## YOUR OBJECTIVE
Please copy out, word for word, every line of the items below from the line containing "Contact (162, 1029)" up to and including the last line of the items, leaving the pictures out of your answer.

## INFORMATION PROVIDED
☆ ☆ ☆ ☆ ☆ ☆ ☆

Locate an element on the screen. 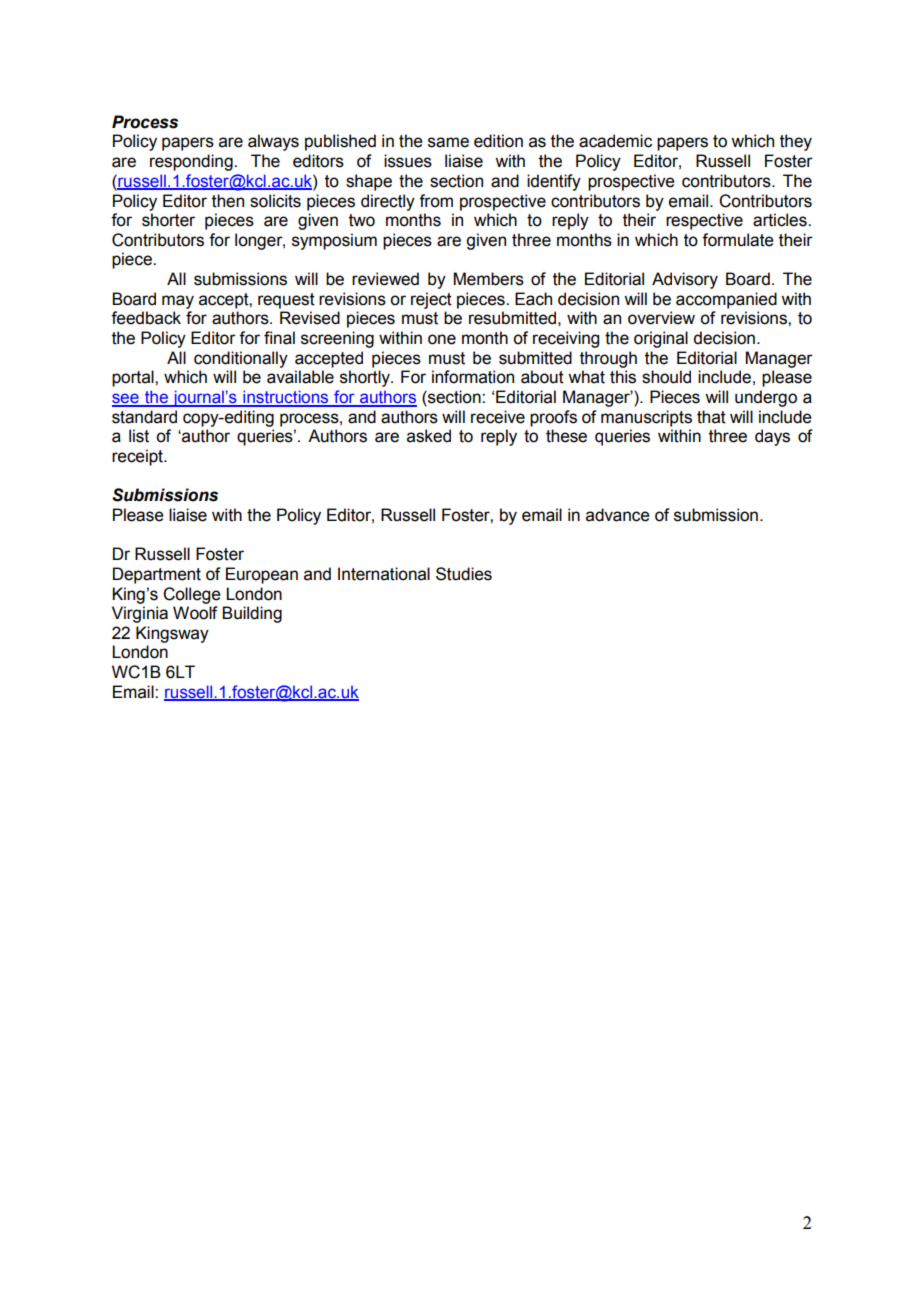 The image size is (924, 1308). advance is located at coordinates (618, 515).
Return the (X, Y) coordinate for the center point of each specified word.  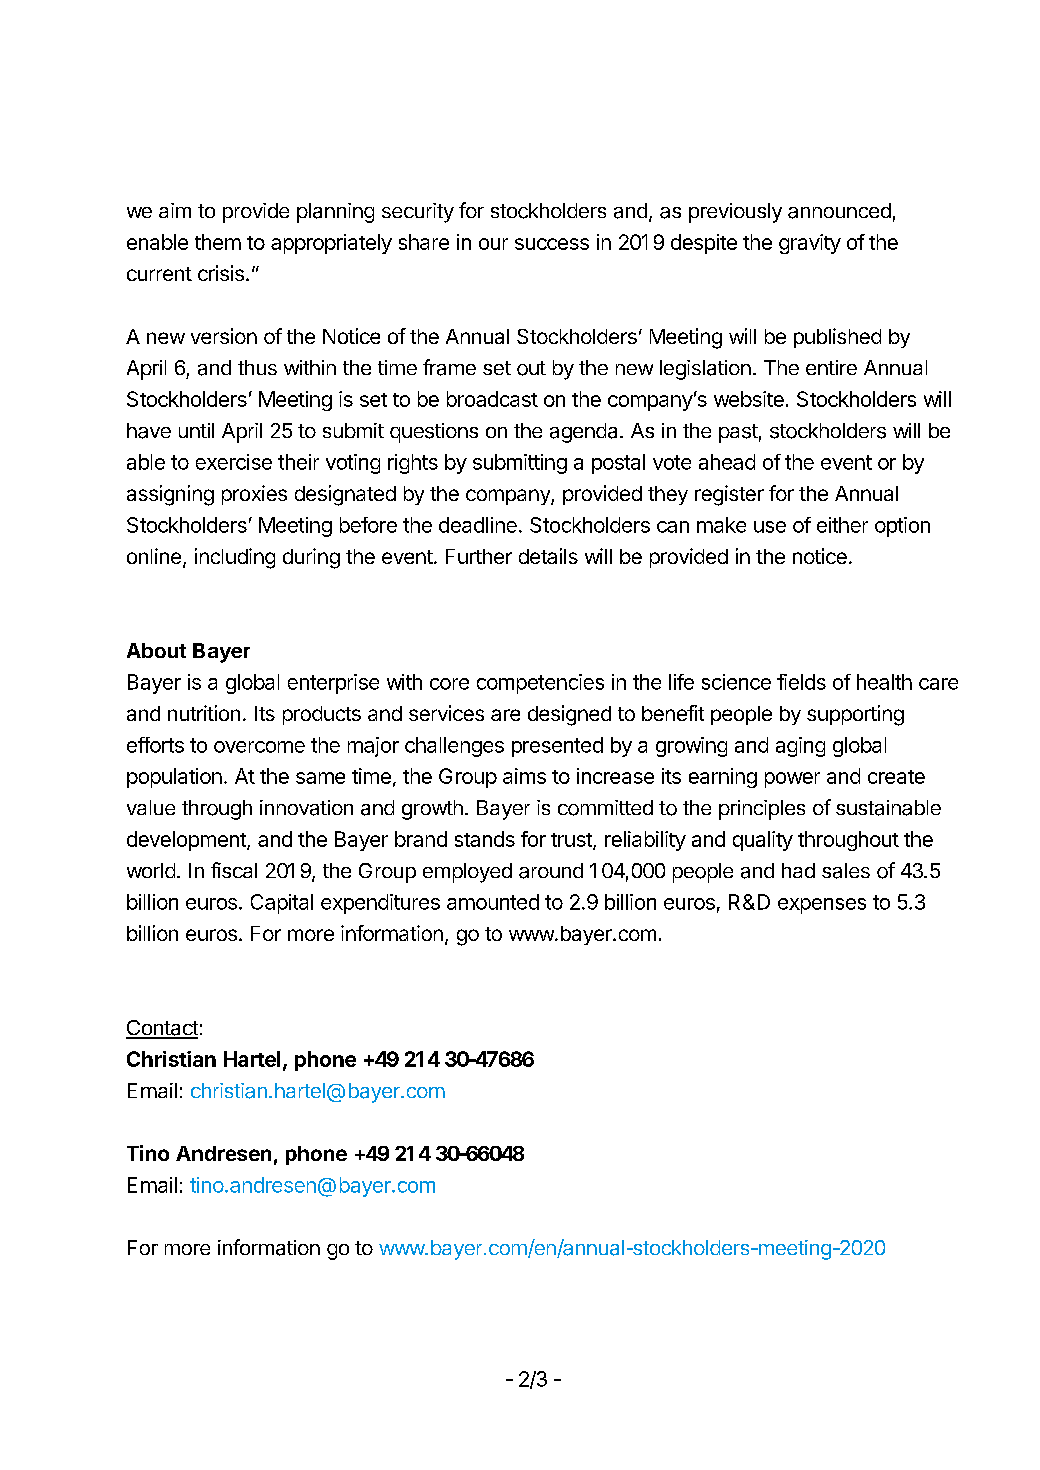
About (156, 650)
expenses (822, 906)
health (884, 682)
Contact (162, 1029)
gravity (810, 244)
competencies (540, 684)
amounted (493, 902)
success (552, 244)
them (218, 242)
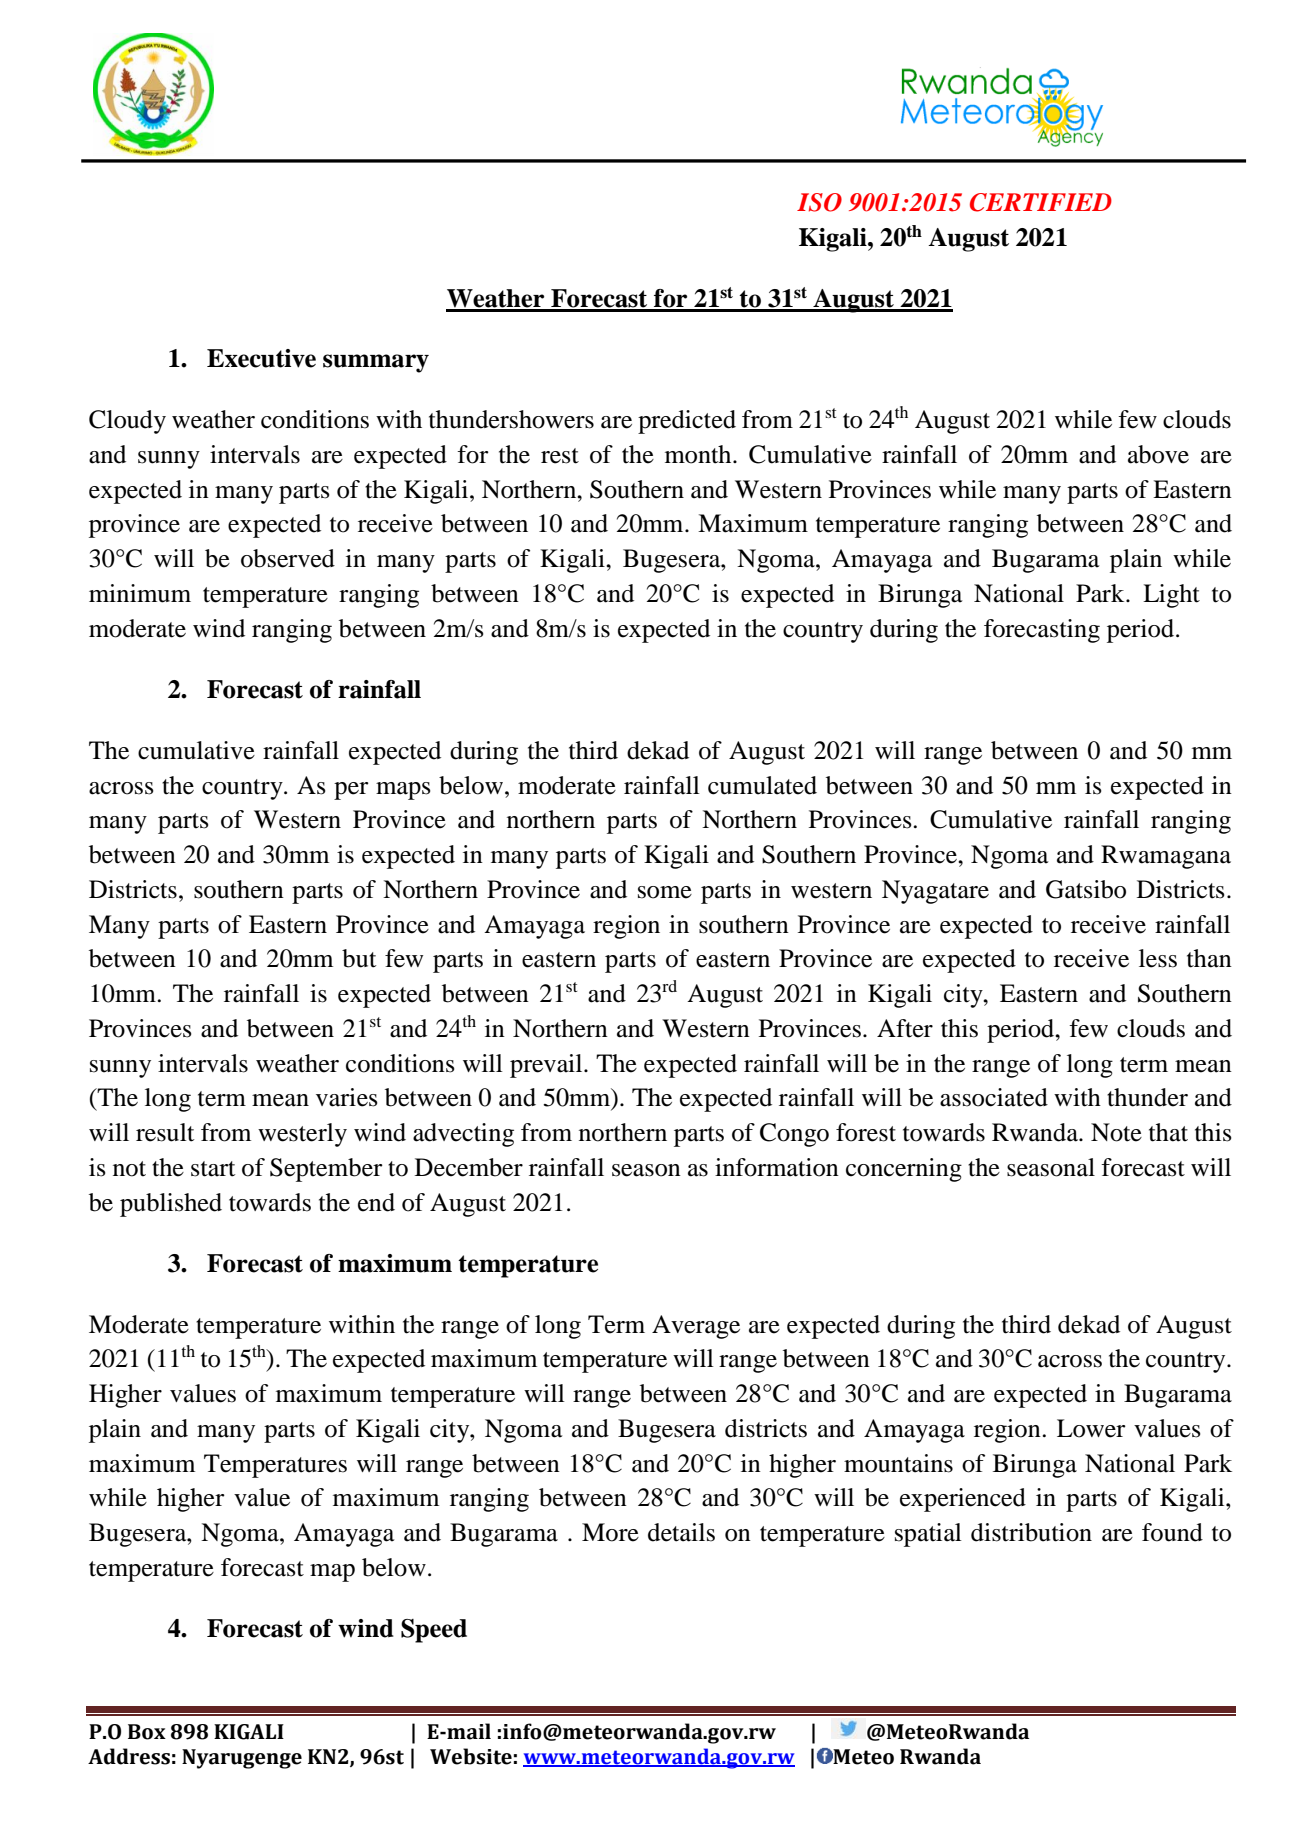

☆ ☆ ☆ ☆ ☆ ☆ ☆

## THE ANSWER
Contact (162, 1029)
gravity (810, 244)
competencies (540, 684)
amounted (493, 902)
success (552, 244)
them (218, 242)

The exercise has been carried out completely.